На всю жизнь я запомнил эти слова. Играть научился, а тяги к игре, так и не приобрел.

– А мы так и будем здесь сидеть до суда? – спросил я.

– Нет. Дня два-три, а там распределение по хатам. Тебя, скорее всего, как первохода закинут в тройник.

– А это что?

– Это маленькая, уютная, располагающая к общению, на две двухъярусные шконки хата. Сидит там обычно один очень общительный, как правило из бывших авторитетов, весь в наколках.

– Боже мой!

– Это утка. Утка знает все по жизни, метла метет не закрываясь. К нему сажают таких, как ты, первоходов. Смотри не купись. Попадешь в тройник, держи рот на замке. Наговоришь лишнего, получишь лишний срок. Но и не показывай того, что врубаешься, куда заехал – коси под митю.

Трое суток до распределения я не давал им покоя своими расспросами. Я ведь ничего не знал про эту жизнь, куда занесла меня глупость. Это не короедка, а огромный незнакомый мир, со своими законами и традициями, где за косяк будет спрос серьезный, по-взрослому, а поэтому мне было все интересно. Их рассказы помогли мне в будущем избежать многих проблем.

Тройник

Распределение прошло быстро. Зашел в кабинет, где было трое кумовьев.

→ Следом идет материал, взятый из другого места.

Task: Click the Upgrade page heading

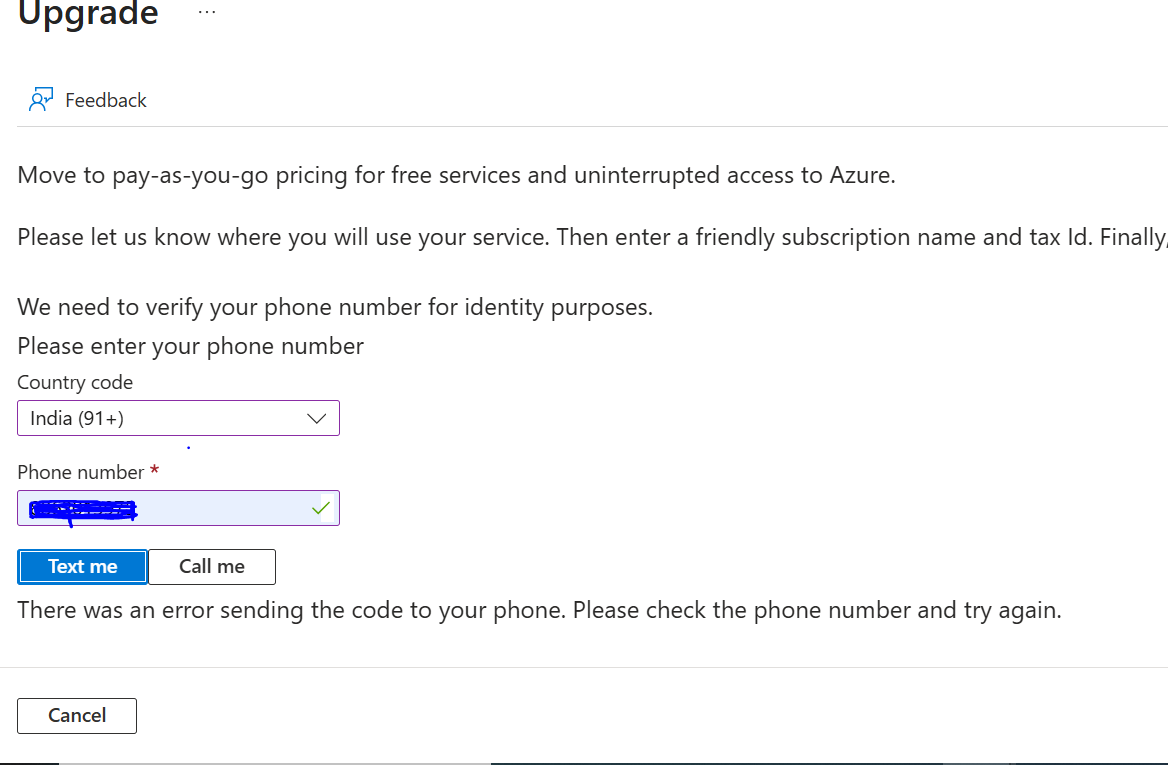Action: click(x=88, y=14)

Назвал фамилию, статью, кум что-то чирканул в карточке, и все. Через час вывели с карантина, дали матрас, подушку, одеяло, кружку, ложку, подняли на второй этаж. Едва переступил порог хаты, понял, что Клим не ошибся: я в тройнике – две двухярусные шконки, умывальник, толчок. Чисто, уютно. В хате один весь в наколках здоровый мужик. У меня возникло ощущение, что мы уже встречались, что я знаю его.

– На постой к тебе, Вася, – сказала дубачка и захлопнула тяжелую дверь.

Лязгнул замок. Открылся глазок.

– Чтоб тихо было...

– Как скажешь, Валюша.

Мужик подскочил к глазку. Пока они шептались, я расстелил матрас на свободной нижней шконке, сел, свернул тарочку самосада, которым снабдил меня Клим и закурил.

– Фу! Ты че, одурел, пассажир?!– подскочил он ко мне, выхватил из пальцев тарочку и бросил в толчок. – Сигареты же есть!

Достал из мешка, висящего на вешалке пачку «Родопи», кинул мне.

– Кури! Давай знакомиться. Я Вася, погоняло Кот. Сижу за разбой уже пятерку из двенадцати... А ты?

– Дима. Марата. Взяли за угон. Первоход.

– Ух ты, круто! Расскажи?

Я пересказал все то, что было запротоколировано у следака.

– Обалденно!– воскликнул он. – А много у тебя угонов?

– Это первый.

– Да ты не обламывайся, я не курва какая, меня такие люди знают…

И он начал перечислять известных на всю область авторитетов. Пока он говорил, я напрягал мозги, пытаясь вспомнить, где же мы встречались раньше.

– Ладно, давай пожрем, отдохнешь, а потом уже по сути побазарим. Я ж вижу, что все вату катаешь (думаешь). Отдохни, обдумай все. Может, написать письмо кому хочешь? Пиши. Я отправлю.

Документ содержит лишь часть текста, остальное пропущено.